TASK GOAL: Using the listing below, copy exactly the lines from the one containing "Hemp Market Tote (126, 1201)" to the one containing "Lake Tahoe Night", both lines included, and no others.

DATA EXTRACT:
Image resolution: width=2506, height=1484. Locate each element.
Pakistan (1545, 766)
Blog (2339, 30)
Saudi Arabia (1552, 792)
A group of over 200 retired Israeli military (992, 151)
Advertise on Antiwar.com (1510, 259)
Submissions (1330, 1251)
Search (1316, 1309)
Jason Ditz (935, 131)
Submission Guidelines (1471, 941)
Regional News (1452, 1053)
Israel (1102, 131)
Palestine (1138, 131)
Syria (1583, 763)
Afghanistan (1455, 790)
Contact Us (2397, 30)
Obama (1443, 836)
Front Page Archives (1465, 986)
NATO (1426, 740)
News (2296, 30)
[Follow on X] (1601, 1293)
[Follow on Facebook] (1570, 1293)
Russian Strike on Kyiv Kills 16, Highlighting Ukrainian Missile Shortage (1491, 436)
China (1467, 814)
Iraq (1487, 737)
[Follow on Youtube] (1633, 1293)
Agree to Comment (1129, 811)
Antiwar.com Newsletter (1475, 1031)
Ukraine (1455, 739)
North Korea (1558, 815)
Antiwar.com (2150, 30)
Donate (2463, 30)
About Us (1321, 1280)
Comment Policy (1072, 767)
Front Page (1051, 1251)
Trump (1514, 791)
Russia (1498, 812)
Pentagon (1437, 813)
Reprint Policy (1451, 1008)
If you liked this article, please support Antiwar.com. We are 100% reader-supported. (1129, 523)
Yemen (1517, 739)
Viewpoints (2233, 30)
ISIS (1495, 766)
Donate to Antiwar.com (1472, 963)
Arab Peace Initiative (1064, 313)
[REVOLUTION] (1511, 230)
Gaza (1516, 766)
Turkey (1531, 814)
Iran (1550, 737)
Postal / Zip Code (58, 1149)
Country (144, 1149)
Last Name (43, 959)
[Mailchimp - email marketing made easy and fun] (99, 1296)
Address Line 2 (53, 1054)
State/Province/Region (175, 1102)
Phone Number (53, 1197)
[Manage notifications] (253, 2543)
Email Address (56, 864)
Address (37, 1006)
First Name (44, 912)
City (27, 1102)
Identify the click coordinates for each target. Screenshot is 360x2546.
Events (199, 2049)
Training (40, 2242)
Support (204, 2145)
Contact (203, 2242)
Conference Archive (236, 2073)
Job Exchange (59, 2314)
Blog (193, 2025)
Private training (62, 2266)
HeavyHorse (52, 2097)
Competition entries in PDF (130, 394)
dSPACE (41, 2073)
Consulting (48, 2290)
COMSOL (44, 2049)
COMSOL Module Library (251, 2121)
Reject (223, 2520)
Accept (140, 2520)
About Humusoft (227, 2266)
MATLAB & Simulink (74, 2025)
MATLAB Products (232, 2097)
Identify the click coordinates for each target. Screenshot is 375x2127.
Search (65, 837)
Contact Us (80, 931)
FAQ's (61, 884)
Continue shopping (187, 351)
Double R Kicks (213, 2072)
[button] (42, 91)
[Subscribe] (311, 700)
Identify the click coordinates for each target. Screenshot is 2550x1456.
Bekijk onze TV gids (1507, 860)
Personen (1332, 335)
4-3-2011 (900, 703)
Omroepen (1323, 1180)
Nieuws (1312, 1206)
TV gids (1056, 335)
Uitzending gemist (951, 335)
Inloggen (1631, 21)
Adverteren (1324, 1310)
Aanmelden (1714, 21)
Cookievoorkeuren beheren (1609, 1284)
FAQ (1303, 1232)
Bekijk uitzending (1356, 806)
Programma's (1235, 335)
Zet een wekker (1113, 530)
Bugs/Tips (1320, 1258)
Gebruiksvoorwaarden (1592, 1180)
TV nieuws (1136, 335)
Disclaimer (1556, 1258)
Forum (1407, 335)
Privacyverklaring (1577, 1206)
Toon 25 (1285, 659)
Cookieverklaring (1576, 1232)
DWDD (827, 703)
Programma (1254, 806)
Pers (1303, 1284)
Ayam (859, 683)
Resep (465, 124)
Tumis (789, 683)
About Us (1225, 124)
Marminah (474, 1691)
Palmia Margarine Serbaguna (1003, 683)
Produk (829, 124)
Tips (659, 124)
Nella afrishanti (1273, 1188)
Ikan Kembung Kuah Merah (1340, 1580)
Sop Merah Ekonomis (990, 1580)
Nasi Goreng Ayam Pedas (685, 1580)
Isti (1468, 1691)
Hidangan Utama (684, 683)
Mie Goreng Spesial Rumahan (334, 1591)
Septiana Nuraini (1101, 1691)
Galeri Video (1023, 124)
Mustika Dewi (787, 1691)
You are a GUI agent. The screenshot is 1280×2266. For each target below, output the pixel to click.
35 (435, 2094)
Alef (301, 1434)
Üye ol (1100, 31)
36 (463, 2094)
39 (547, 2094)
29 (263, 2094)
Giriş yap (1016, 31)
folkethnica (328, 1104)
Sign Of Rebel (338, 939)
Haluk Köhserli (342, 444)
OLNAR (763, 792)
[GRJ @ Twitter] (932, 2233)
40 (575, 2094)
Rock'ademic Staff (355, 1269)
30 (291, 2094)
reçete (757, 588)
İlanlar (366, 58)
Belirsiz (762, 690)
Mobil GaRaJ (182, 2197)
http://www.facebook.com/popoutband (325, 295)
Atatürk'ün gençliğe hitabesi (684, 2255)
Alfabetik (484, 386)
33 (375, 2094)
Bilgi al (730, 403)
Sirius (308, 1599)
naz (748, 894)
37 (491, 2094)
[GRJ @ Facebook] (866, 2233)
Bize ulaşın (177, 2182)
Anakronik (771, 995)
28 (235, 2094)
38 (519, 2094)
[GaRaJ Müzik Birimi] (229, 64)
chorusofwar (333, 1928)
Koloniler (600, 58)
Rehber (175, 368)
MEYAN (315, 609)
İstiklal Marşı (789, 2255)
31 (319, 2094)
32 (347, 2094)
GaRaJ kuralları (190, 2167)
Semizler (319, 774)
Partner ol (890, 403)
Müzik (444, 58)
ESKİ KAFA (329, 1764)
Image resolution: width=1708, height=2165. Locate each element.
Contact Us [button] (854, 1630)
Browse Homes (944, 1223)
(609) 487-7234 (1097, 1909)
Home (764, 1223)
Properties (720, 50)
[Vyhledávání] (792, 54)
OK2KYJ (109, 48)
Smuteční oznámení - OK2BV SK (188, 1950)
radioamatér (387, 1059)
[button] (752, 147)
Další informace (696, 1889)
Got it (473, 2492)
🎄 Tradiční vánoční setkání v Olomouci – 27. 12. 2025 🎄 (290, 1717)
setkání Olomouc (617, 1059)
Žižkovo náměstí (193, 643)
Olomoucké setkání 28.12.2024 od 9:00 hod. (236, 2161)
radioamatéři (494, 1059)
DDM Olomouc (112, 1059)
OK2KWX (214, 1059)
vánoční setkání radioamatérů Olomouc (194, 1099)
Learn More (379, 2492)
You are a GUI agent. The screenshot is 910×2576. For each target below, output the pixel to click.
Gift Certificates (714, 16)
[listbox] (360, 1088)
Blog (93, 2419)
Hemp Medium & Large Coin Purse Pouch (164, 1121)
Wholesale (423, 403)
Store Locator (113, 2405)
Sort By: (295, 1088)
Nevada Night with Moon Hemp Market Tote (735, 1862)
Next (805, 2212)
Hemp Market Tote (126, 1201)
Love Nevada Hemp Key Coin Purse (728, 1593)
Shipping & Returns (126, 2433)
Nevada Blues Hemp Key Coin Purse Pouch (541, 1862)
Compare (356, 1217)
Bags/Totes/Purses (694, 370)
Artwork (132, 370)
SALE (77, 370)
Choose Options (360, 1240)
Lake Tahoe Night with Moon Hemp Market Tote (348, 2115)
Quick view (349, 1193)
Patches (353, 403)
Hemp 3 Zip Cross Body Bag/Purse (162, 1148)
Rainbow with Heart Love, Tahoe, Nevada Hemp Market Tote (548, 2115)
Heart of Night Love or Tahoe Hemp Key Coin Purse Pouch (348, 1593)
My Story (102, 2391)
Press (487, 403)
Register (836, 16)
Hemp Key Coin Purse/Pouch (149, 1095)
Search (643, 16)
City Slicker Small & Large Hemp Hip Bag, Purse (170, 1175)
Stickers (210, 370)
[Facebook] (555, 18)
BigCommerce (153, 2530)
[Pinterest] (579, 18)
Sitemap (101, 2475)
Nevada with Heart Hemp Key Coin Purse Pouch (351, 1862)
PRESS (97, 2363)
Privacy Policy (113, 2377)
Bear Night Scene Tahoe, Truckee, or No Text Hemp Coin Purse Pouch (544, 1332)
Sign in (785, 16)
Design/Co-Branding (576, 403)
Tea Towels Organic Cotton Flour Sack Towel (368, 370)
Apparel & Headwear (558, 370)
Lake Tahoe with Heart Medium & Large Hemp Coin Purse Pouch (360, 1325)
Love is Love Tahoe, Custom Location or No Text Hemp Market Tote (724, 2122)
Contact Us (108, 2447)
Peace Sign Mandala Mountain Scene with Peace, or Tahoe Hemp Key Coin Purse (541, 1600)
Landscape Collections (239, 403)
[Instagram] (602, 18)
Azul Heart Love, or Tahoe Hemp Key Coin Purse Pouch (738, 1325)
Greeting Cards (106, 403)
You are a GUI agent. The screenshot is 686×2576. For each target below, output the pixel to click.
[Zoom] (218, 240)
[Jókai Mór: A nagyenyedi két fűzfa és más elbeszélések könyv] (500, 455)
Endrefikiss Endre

FINAL ANSWER:
Hemp Market Tote (126, 1201)
Love Nevada Hemp Key Coin Purse (728, 1593)
Shipping & Returns (126, 2433)
Nevada Blues Hemp Key Coin Purse Pouch (541, 1862)
Compare (356, 1217)
Bags/Totes/Purses (694, 370)
Artwork (132, 370)
SALE (77, 370)
Choose Options (360, 1240)
Lake Tahoe Night with Moon Hemp Market Tote (348, 2115)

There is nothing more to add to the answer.